→ **Aim of the task**
Below are the entries; output exactly the lines from the one containing "The width and height of the screenshot is (354, 251)." through the final line, inclusive.

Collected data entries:
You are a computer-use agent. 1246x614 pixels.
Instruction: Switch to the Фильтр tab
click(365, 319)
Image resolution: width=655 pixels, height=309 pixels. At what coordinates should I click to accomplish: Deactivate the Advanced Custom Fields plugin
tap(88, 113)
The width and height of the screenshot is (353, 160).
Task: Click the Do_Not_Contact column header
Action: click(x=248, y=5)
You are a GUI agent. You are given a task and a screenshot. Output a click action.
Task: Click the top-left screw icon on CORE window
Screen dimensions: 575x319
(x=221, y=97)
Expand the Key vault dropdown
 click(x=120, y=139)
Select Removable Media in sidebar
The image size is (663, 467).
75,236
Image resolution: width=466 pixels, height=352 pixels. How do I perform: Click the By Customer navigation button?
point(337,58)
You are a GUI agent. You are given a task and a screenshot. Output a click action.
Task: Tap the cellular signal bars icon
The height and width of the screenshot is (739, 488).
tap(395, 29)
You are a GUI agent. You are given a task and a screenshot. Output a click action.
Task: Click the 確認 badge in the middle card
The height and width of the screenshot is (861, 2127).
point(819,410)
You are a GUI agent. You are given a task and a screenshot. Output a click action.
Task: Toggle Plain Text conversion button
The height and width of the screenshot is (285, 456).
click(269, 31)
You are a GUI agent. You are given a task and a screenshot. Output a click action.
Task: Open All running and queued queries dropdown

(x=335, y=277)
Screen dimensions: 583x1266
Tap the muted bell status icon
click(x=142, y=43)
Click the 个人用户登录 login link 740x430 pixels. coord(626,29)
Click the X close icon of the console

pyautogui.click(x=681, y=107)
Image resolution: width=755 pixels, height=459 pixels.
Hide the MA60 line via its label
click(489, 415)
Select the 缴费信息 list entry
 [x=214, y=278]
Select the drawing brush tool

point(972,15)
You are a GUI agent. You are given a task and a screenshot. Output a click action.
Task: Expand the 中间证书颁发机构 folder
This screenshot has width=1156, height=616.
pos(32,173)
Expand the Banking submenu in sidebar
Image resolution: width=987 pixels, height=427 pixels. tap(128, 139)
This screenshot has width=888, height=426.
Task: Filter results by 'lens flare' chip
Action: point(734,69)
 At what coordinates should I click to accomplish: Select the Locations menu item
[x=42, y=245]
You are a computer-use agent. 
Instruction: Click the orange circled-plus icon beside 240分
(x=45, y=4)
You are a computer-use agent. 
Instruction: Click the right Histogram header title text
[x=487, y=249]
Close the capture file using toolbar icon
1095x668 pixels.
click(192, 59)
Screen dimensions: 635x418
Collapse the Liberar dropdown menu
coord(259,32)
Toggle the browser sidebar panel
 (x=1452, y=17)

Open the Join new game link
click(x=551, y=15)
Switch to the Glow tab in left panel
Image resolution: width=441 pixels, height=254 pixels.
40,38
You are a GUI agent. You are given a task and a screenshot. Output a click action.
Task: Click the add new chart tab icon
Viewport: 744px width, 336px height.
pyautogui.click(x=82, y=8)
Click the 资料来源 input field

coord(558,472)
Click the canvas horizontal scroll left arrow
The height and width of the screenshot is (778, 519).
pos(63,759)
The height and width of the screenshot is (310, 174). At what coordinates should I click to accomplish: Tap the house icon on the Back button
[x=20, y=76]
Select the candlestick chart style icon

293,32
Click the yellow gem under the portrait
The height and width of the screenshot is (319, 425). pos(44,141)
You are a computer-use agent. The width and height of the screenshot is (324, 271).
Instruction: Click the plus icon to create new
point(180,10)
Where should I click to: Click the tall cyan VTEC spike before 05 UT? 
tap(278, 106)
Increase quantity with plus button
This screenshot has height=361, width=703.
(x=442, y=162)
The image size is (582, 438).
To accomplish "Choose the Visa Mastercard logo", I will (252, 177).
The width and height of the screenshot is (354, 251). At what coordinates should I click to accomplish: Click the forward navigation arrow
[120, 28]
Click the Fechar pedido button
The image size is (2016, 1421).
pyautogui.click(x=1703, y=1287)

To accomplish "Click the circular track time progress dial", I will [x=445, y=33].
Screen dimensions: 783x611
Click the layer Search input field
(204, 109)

→ **Solution to the exercise**
The width and height of the screenshot is (354, 251). At what coordinates should I click to accomplish: Click the forward navigation arrow
[120, 28]
Click the Fechar pedido button
The image size is (2016, 1421).
pyautogui.click(x=1703, y=1287)

To accomplish "Click the circular track time progress dial", I will [x=445, y=33].
Screen dimensions: 783x611
Click the layer Search input field
(204, 109)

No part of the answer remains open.